Before joining notable technology blog TechCrunch, Carr wrote a weekly column for London's Guardian, the provocative nature of which quickly gained him a loyal and vocal following. His occasionally profane pieces are currently the edgiest (and least Silicon Valley–focused) things on TechCrunch. His refusal to pander to geek culture often results in readers demanding that he be fired. He recently riled iPad fans by writing, “That's reading in the way that rubbing against women on the subway is sex.” Far from getting him fired, Carr's antics recently earned him a promotion: He's been tapped to run TechCrunch TV, the Web site's new broadcasting venture.
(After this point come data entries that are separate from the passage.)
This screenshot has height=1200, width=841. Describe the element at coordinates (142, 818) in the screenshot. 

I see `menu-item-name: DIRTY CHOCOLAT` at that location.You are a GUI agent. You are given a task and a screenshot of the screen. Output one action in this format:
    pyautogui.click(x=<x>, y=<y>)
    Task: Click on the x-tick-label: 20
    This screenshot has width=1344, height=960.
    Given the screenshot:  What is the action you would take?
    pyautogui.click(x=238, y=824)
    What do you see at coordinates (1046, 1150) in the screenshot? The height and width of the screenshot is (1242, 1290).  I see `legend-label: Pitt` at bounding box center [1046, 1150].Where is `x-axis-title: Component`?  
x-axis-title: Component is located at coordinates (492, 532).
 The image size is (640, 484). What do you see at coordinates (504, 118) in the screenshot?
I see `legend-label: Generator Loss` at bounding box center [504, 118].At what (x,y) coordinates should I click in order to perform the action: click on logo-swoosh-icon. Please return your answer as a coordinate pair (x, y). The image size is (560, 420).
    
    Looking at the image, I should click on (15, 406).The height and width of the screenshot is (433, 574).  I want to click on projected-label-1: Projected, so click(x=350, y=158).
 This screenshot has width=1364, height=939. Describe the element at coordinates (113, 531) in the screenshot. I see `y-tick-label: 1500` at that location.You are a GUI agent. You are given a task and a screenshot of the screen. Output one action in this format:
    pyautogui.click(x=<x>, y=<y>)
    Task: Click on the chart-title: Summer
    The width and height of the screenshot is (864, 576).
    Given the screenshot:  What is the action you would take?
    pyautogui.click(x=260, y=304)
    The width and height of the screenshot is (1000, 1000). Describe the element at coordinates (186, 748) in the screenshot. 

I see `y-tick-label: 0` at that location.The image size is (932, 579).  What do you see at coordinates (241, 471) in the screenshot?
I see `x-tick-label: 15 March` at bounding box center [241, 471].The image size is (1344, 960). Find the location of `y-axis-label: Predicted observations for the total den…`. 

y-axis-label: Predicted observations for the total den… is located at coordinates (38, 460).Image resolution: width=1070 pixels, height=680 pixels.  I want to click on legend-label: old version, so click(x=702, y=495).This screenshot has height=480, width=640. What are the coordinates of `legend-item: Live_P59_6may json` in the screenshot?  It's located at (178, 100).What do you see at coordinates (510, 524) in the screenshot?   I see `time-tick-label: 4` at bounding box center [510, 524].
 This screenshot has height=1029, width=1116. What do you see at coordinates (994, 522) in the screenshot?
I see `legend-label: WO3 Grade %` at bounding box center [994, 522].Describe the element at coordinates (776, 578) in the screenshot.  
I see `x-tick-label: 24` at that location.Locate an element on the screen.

Carr has lived in San Francisco for a year now (he got his visa on March 1), but has yet to choose an apartment. Instead, he lives in hotels. “My parents are hotel managers, and because the pound was strong against the dollar, I realized I could stay in hotels in any city in the U.S. for less than my apartment in London,” he says. “It's like being a gypsy, but a five-star gypsy — if stuff breaks in your room, you just get another room.”
He's a huge fan of Hotel Vertigo on Sutter, which was the actual backdrop for Alfred Hitchcock's film of the same name. Aside from loving the film, Carr is inspired by the hotel's design and gaudy decor, which includes sculpted porcelain horseheads. It's “like a weird IKEA [and] Godfather movie — like a gay Godfather, there's nothing too gauche.”
Despite his unusual taste in living accommodations, Carr is easy to please when it comes to local landmarks. He's thrilled about the Golden Gate Bridge: “Every time I see it, I get happy.” He's also fond of the Tamale Lady (“who shows up in bars and sells you tamales, even though I can't imagine that's hygienic”) and, even though it is uncool, the Cheesecake Factory at the top of Macy's in Union Square (“I like to go there and pretend I'm a tourist”).
His all-time favorite thing about San Francisco? The weekly pub quiz at Elephant and Castle, a Financial District bar named after an area of South London, whose menu includes bangers and mash. The quiz, run by a Brit, reminds him of home: “I get a two-hour respite from calling people 'dude.' I call them 'chap,' or whatever British people say.”
Is there anything Carr doesn't like about his new American hometown? “The cab drivers. They don't know where the fuck they are. … That, and the fact that the bars close at 2 a.m.”